Both places had access to the same kind of early artillery technology at roughly the same time, but in China, cannons were seen as a novelty of not much use. In Europe, the earliest, crudest cannons were a game changer, enabling the conquest of forts and cities without long sieges, leading to massive shifts in power as those who could afford cannons conquered their smaller, poorer neighbours, until the only nations left standing a few centuries later were countries that could afford the massive expense not just of cannons, but of building lots of all-new cannon-proof fortifications to defend their territories.

And this military transformation within Europe fed into other interacting factors to transform Western Europe from a poor backwater that was decidedly weaker than the vastly larger, more populous and far richer nations of Central and Eastern Asia, into a colossus of conquest that took over the entire world in the 18th and 19th centuries.

The question that the Pedantry blog did not address was why China built their forts so differently than Europe.

Which brings me to another blog post from last year: The Analog Antiquarian has been posting multpart essays about the 7 Wonders of the Ancient World for a while now.

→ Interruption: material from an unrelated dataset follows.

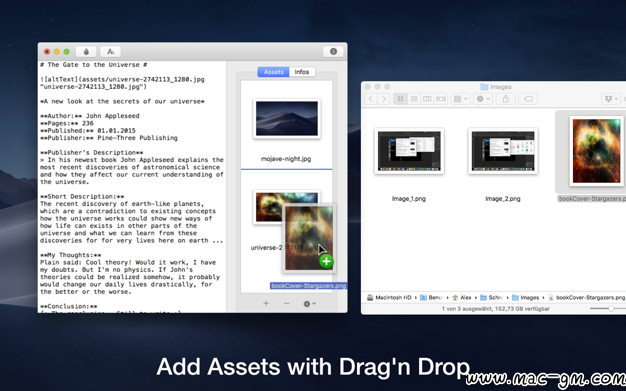Toggle the info inspector button
The width and height of the screenshot is (626, 391).
point(333,52)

Sadly he is not a historian and sometimes uses old and outdated books as his sources, and I have found his novelistic approach sometimes offputting. But one thing I learned from his series a while back: archaeologists have never been able to find the Hanging Gardens of Babylon, of ancient clickbait fame ("You'll never guess what building is number six on our list of the 7 most awesome structures worth seeing in the world!").

The Hanging Gardens of Babylon seem to have never actually existed in Babylon. Although there are scholars who think something like what was described in the ancient lists did in fact exist in Nineveh. Although this just trades one mystery (where is it) for another (why did so many writers of the ancient world mix up two very distinct cities?)

But in the process of explaining the non-discovery of the Hanging Gardens by modern archaeologists, the Analog Antiquarian highlighted something I had already sort-of known: that ancient Babylon left behind very few ruins, because of its location. In the middle of a vast floodplain, quite far from any hills or mountains, with nothing but silt beneath their feet as far as they could dig, ancient Babylonians built everything, from hovels to palaces, out of mud brick. Which over the millennia, has completely eroded away into subtle mounds on the landscape, plus, sometimes, ceramic tiles that once decorated the outer layers of the walls of more elaborate buildings.

For instance, we have today a reconstruction of the Ishtar Gate. The wood of the gate rotted away, and the mud brick of the walls that flanked it eroded to nothing, leaving only the ceramic tiles which adorned it and made it splendid enough to get on the original lists of World Wonders (until a later revision bumped Babylon's walls and gates to make room for the Lighthouse of Alexandria). German archaeologists dug up the tiles of the gate in the 30's, took them home, and reconstructed the gateway: today you can see it in Berlin's Pergamon Museum (Nazi funding meets colonial archaeology, sigh).

Thinky thoughts produced: China, like Babylon, is a civilization centred on floodplains (the Yellow and Yangtze rivers), where stone has to be imported and the easiest and cheapest way to build fortifications is with earth. And naturally when China's rulers expanded beyond the floodplains, they stuck to known and familiar technology, continuing to build fortifications with thick earthen walls even when stone was available. So they never had the kind of thin masonry walls that primitive cannon were useful against.

Whereas the nations of Europe are mostly not centred on vast floodplains where stone is hard to come by. Stone was the first thing they reached for when they needed to build a fireproof fortification, until cannons made such walls obsolete.